--- begin GIVEN RECORDS ---

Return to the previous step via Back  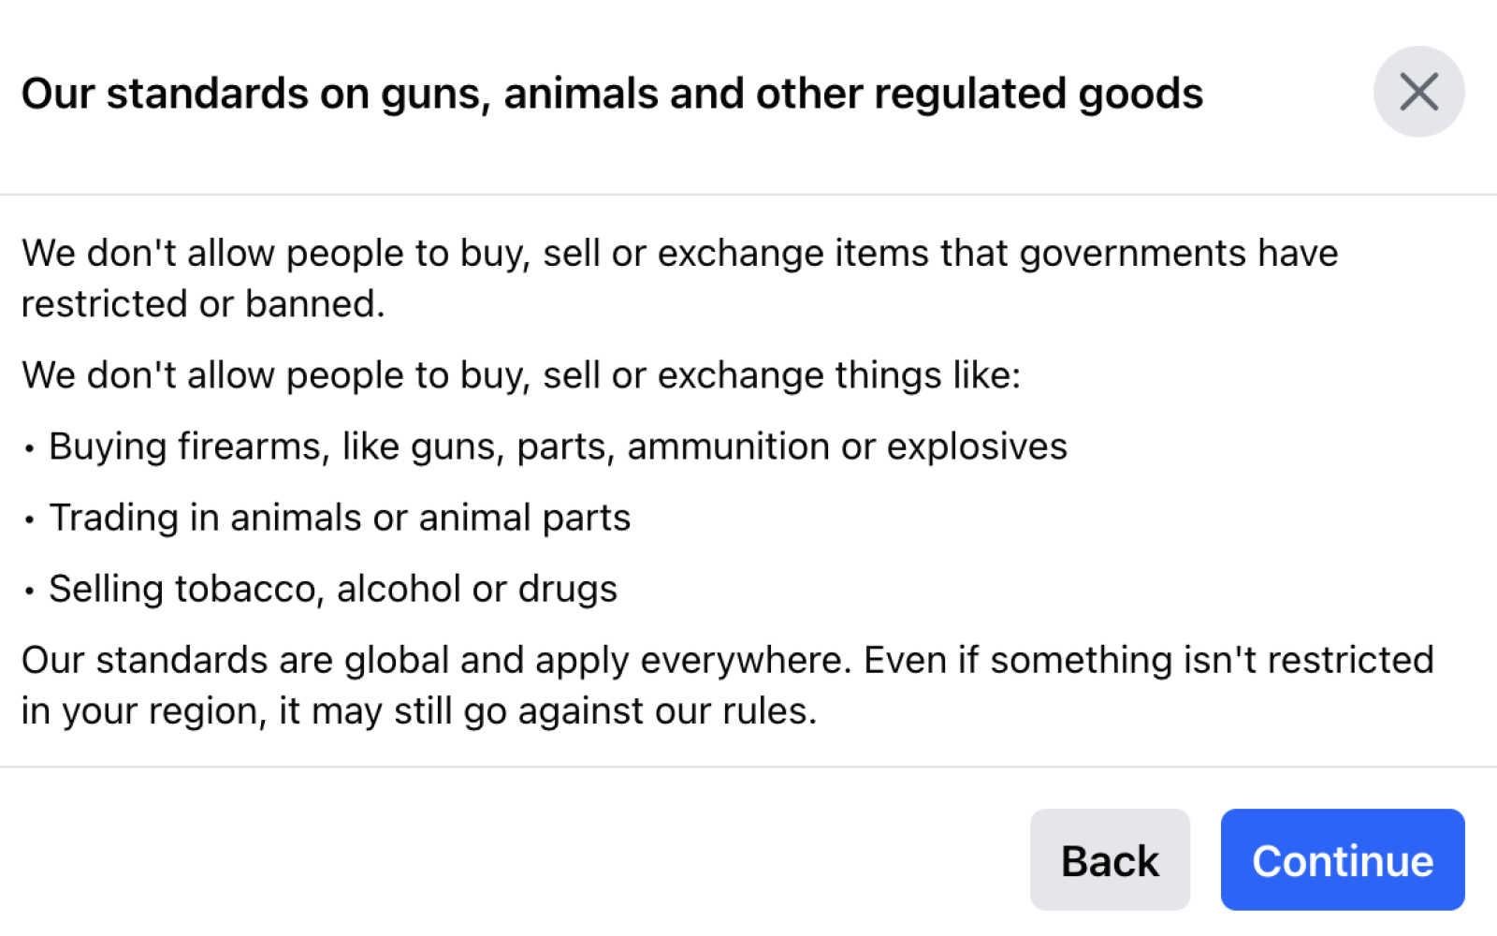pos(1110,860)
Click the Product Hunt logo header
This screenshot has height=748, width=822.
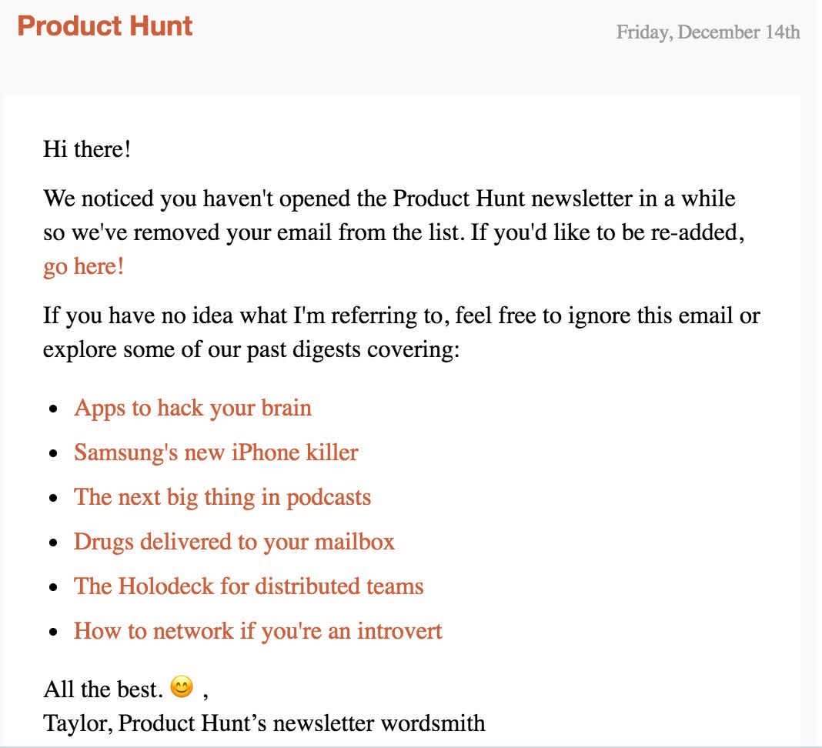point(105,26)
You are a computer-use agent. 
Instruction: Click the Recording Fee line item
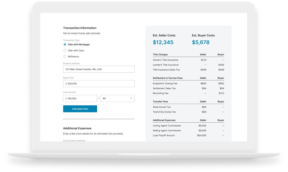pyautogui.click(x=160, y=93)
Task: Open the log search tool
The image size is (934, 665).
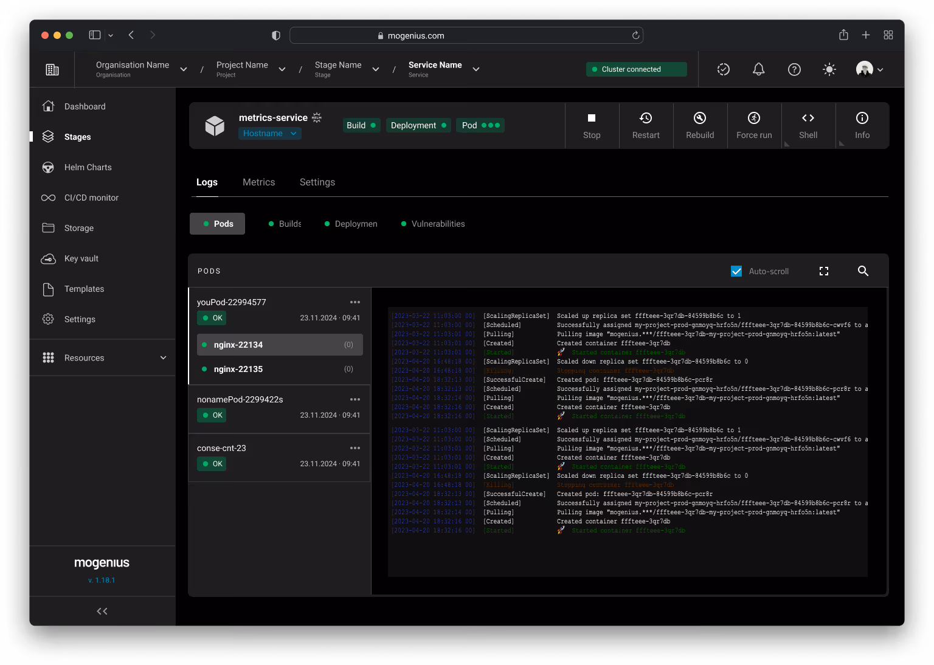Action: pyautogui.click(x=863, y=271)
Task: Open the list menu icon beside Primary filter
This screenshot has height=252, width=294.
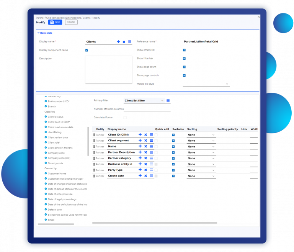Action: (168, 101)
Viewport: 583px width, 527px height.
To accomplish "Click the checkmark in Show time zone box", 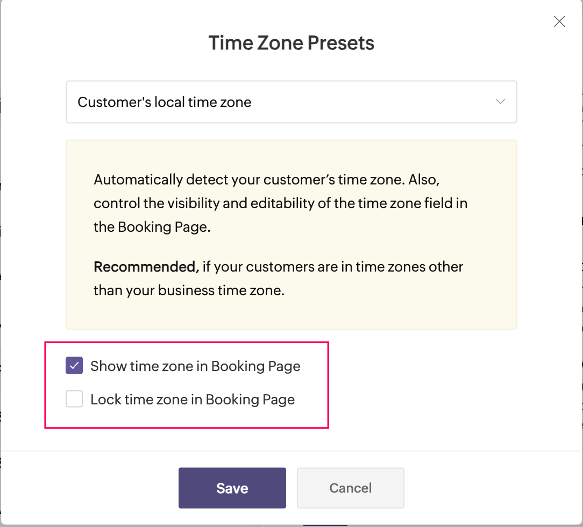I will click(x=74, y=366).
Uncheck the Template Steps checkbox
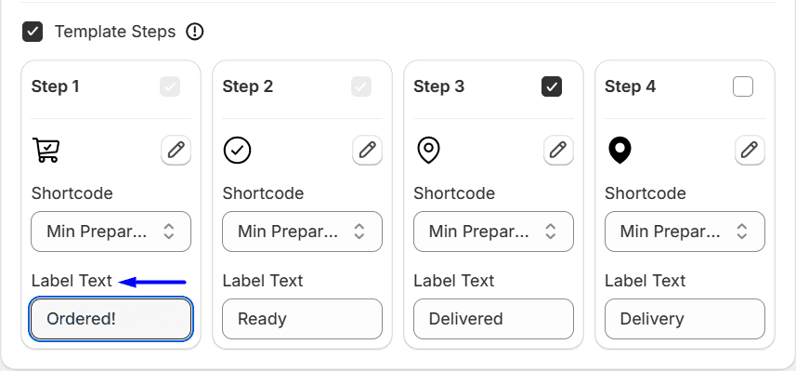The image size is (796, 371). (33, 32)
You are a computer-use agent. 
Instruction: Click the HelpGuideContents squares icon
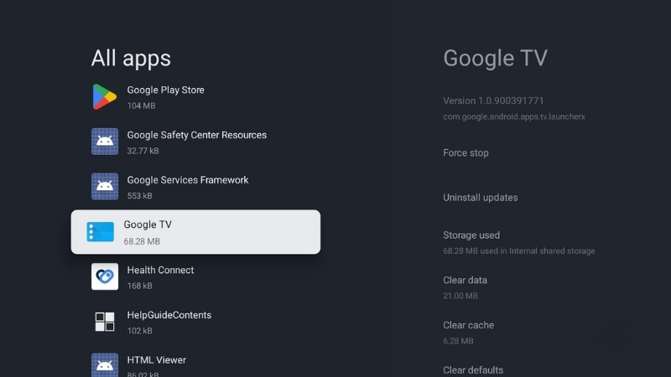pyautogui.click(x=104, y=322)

--- end GIVEN RECORDS ---
--- begin GIVEN RECORDS ---

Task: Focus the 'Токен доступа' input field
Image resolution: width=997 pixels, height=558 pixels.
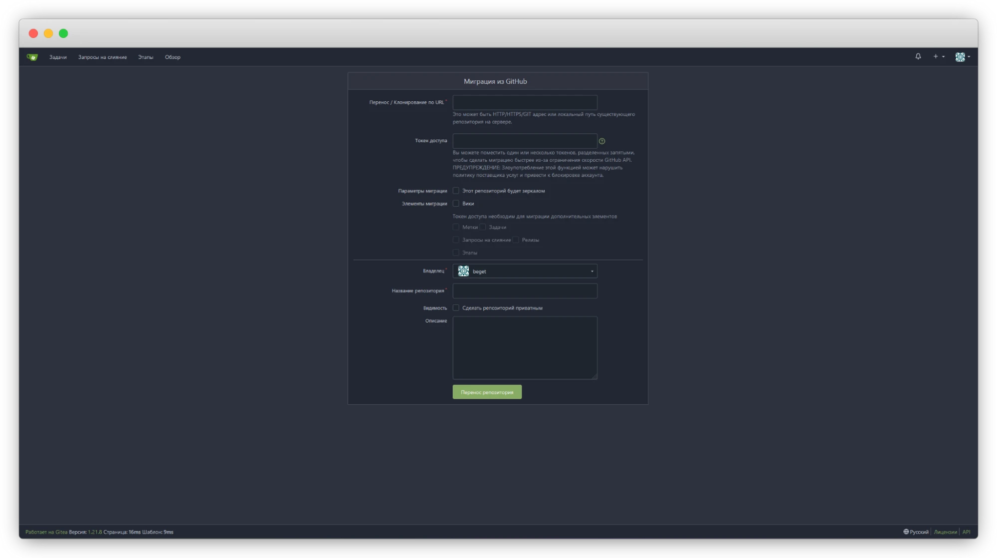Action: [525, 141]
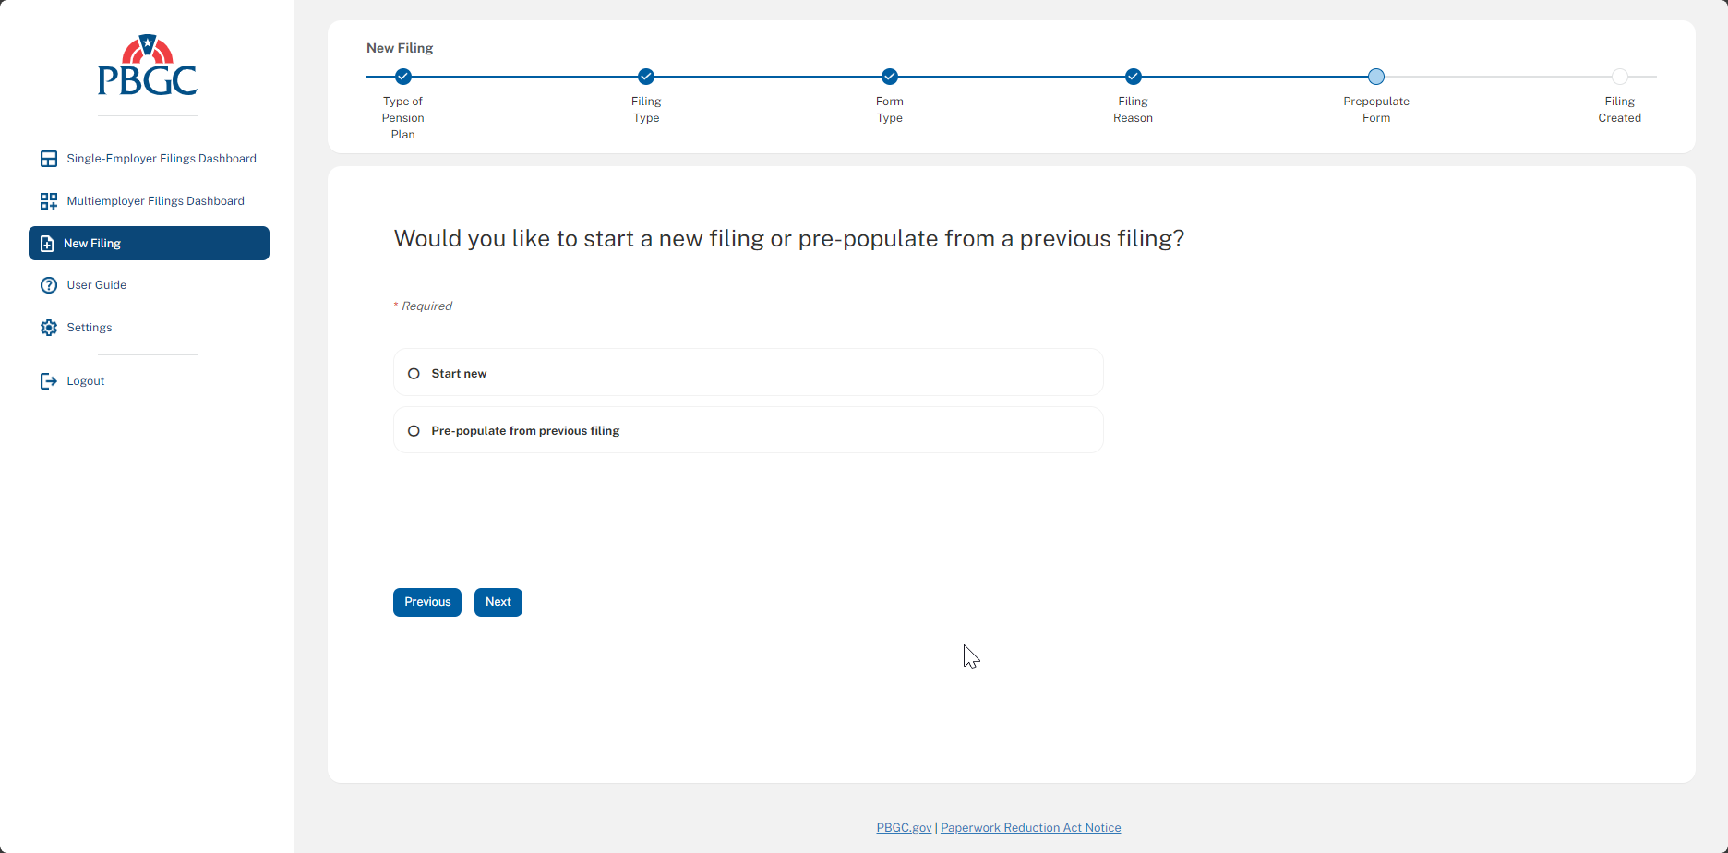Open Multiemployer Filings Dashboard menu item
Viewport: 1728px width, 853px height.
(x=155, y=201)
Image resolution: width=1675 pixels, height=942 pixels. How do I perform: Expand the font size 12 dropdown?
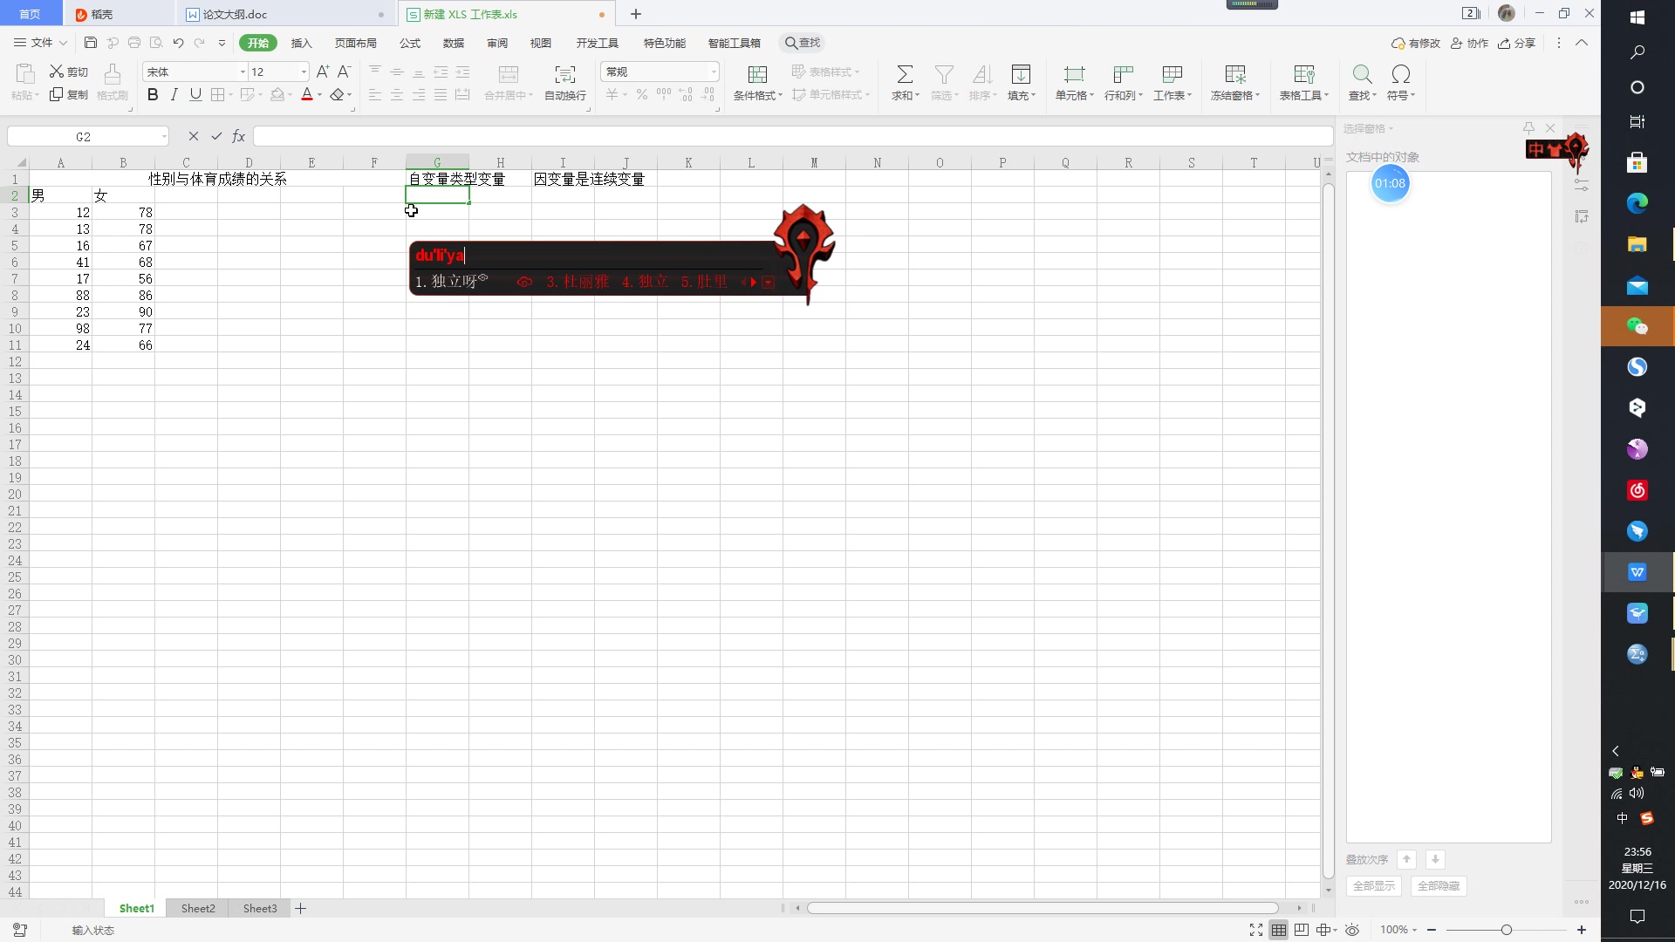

--- end GIVEN RECORDS ---

* [SHORT EXERCISE]: Extract each line in the data above that contains the word "This".

* [SOLUTION]:
This screenshot has height=748, width=822.
This screenshot has height=252, width=294.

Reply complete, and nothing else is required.